He told her Aperture magazine had contacted him about doing a book. Call it South Beach. Get all the old people, the art deco look. He was working on it now. No, he was thinking about it more than he was working on it. He wanted to do it. He wouldn't mind having a coffee-table book on his coffee table. It seemed strange though--ask thirty or forty dollars for a book full of pictures of people who'd never see it, never be able to afford it.
"At the gallery they sip wine and look at my pictures. They say things like, 'I see his approach to art as retaliation, a frontal attack against the assumptions of a technological society.'
"They say, 'His work is a compendium of humanity's defeat at the hands of venture capital.'
"They say, 'It's obvious he sees his work as an exorcism, his forty days in the desert.' Or, another one, 'They're self-portraits. He sees himself as dispossessed, unassimilated.'
"The review in the paper said, 'The aesthetic sub-text of his work is the systematic exposure of artistic pretension.' I thought I was just taking pictures."

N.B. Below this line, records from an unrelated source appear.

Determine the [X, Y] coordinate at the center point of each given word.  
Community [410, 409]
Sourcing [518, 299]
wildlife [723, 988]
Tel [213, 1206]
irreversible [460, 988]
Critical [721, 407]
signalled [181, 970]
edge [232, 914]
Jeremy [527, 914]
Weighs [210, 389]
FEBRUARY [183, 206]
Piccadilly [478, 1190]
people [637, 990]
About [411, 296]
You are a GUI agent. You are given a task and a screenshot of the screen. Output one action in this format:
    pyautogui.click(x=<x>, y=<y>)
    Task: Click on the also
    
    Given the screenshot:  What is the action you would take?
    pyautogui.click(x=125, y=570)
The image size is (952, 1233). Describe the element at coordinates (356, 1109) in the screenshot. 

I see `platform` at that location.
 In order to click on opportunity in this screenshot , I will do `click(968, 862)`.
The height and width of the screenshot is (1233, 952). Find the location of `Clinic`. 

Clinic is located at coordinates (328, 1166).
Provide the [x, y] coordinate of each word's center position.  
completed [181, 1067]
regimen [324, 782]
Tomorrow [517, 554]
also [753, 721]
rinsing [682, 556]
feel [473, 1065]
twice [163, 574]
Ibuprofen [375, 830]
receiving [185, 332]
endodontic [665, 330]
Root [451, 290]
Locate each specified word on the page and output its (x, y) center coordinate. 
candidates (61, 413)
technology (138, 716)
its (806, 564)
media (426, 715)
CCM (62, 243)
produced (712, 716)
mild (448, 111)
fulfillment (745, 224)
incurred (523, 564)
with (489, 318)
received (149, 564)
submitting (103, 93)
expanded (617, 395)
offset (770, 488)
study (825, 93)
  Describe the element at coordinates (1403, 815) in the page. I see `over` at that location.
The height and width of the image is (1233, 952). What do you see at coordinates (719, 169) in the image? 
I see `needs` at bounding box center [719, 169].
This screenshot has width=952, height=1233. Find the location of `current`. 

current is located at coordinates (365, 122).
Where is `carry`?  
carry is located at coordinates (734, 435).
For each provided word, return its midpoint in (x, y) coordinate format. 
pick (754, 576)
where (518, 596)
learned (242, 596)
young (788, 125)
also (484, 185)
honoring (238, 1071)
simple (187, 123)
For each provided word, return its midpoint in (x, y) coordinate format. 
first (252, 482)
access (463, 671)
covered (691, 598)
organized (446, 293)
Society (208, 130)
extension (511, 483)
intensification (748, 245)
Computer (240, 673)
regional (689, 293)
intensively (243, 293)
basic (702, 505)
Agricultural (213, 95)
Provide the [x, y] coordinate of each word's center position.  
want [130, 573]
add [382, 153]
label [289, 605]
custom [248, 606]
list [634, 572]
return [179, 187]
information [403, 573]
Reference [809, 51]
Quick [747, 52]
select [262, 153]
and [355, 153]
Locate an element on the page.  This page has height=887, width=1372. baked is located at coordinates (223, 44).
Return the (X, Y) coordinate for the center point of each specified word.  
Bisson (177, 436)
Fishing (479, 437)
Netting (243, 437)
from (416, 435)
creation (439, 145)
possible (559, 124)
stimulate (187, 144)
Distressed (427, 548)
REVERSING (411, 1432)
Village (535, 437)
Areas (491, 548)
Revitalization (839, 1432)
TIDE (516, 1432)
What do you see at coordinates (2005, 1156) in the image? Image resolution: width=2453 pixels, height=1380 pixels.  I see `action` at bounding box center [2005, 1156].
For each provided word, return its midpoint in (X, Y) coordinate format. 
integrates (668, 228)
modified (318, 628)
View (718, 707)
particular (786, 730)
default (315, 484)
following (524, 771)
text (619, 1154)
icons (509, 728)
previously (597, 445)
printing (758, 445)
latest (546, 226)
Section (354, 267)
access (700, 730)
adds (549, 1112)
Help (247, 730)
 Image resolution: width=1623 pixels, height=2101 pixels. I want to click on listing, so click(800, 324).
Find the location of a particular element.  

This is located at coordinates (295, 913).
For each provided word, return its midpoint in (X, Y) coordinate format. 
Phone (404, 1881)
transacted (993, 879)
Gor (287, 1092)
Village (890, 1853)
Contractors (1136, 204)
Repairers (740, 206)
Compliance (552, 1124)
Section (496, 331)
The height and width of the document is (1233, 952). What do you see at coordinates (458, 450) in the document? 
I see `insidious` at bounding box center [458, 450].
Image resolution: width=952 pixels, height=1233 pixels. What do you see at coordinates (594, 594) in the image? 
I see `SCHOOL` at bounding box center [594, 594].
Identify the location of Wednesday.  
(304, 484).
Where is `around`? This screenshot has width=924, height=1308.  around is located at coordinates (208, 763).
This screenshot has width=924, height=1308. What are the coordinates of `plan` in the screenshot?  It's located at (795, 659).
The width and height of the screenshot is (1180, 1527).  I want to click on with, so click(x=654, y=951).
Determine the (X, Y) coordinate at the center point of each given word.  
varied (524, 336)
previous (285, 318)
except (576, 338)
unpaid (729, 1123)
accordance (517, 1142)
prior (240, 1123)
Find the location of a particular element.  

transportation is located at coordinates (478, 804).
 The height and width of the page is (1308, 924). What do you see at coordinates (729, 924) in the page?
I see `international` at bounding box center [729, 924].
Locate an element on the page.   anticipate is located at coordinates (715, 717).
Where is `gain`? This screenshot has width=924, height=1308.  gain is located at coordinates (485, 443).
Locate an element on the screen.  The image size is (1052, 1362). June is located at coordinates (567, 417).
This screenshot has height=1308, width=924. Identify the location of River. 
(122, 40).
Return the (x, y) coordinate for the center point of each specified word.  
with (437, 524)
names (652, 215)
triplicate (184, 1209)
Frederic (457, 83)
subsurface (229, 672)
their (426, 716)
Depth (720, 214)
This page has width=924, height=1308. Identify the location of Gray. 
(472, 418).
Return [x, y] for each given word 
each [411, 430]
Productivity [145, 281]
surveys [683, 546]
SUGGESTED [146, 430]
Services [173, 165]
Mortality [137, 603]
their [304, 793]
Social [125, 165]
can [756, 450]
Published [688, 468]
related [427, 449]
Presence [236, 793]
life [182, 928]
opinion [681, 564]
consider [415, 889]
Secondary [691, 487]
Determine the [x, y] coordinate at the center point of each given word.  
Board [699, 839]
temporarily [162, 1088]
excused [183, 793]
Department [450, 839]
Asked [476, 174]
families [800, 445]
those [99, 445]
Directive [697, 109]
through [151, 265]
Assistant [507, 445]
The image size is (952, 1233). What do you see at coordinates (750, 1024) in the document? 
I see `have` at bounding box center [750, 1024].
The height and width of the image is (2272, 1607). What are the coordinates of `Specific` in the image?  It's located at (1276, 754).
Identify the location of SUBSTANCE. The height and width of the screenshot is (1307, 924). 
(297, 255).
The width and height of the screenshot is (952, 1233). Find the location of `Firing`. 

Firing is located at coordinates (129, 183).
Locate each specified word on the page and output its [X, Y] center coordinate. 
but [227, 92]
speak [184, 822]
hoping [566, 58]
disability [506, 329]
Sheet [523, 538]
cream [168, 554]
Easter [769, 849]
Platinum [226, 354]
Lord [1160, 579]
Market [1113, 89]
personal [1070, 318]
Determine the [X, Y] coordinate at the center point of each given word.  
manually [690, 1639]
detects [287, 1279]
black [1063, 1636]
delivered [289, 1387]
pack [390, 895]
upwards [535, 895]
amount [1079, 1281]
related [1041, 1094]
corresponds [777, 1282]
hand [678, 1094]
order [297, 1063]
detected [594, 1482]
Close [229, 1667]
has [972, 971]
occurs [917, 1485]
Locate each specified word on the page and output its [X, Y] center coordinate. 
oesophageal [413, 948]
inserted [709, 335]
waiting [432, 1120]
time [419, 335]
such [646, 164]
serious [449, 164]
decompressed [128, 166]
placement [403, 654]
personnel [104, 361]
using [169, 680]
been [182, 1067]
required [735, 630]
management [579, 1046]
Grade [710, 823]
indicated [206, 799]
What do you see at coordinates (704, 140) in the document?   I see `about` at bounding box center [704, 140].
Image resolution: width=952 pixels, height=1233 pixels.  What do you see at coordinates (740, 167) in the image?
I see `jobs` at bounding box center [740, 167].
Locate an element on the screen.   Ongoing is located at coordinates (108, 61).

Jean Shaw said, "Simplicity. It is what it is." Then paused. "And what it isn't, too. Is that what you're saying?"
He didn't want her to try so hard. "I heard one guy at the gallery--it was his wife or somebody who said I was dispossessed, unassimilated, and the guy said, 'I think he takes pictures to make a buck, and anything else is fringe.' I would've kissed the guy, but it might've ruined his perspective."